TCP/IP is an abbreviation for Transmission Control Protocol / Internet Protocol.

TCP/IP is a set of protocols that define how two or more computers can communicate with each other. The protocol is a set of rules that describe how the data is passed between the computers. It is an open standard so it can be widely implemented on any computer with the appropriate physical interfaces (NIC) or Networking Interface Card. Within the TCP/IP networking protocol there are many more protocols. These provide different functionality important to the transmission of data over the networks. These can be to the operation of the networking, such as a Domain Name System or could be an application that uses the network such as a E-mail Server (both of these are discussed in further detail later) in the Webmin Documentation. Another related protocol is UDP (User Datagram Protocol) which also runs on top of the IP (Internet Protocol).

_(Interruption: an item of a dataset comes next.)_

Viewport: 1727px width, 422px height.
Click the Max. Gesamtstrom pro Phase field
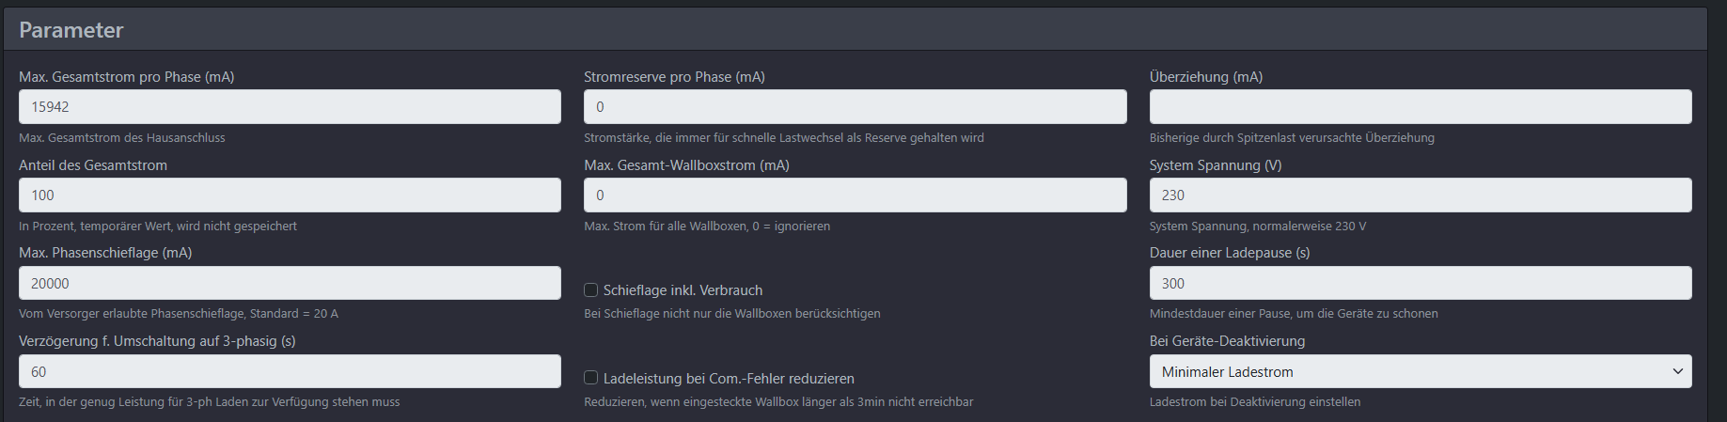tap(290, 107)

The difference between TCP and UDP is that TCP is connection based protocol whereas UDP is connectionless. In other words when TCP is being used; a session setup between the hosts and the transfer is guaranteed. For UDP each data packet is sent but there is no checking that it has been received, or anyway of resending within the network layers (OSI Model Figure 1). An application can run on top of UDP and implement it's own checking that each packet is received, but that is not the same as leaving it to the networking stack to implement. A common way of comparing these is to liken TCP to the telephone system and UDP to the postal service. With the telephone when you establish a connection with the other person, you know for certain that the user receives the message. If you were disconnected during the telephone conversation then you would know about it and be able to phone the other person again. With the postal system after you post the letter then you do not know for certain whether or not the mail will be received. After you have posted the letter it could be lost or destroyed on it’s way to it’s destination. Or if the person has moved house they may never receive the letter. Figure 1

At first it may sound that there is no reason to choose UDP over TCP after all if you can have the extra reassurance then why would you care about UDP. The reason for this is that there is a lot of overhead involved in TCP.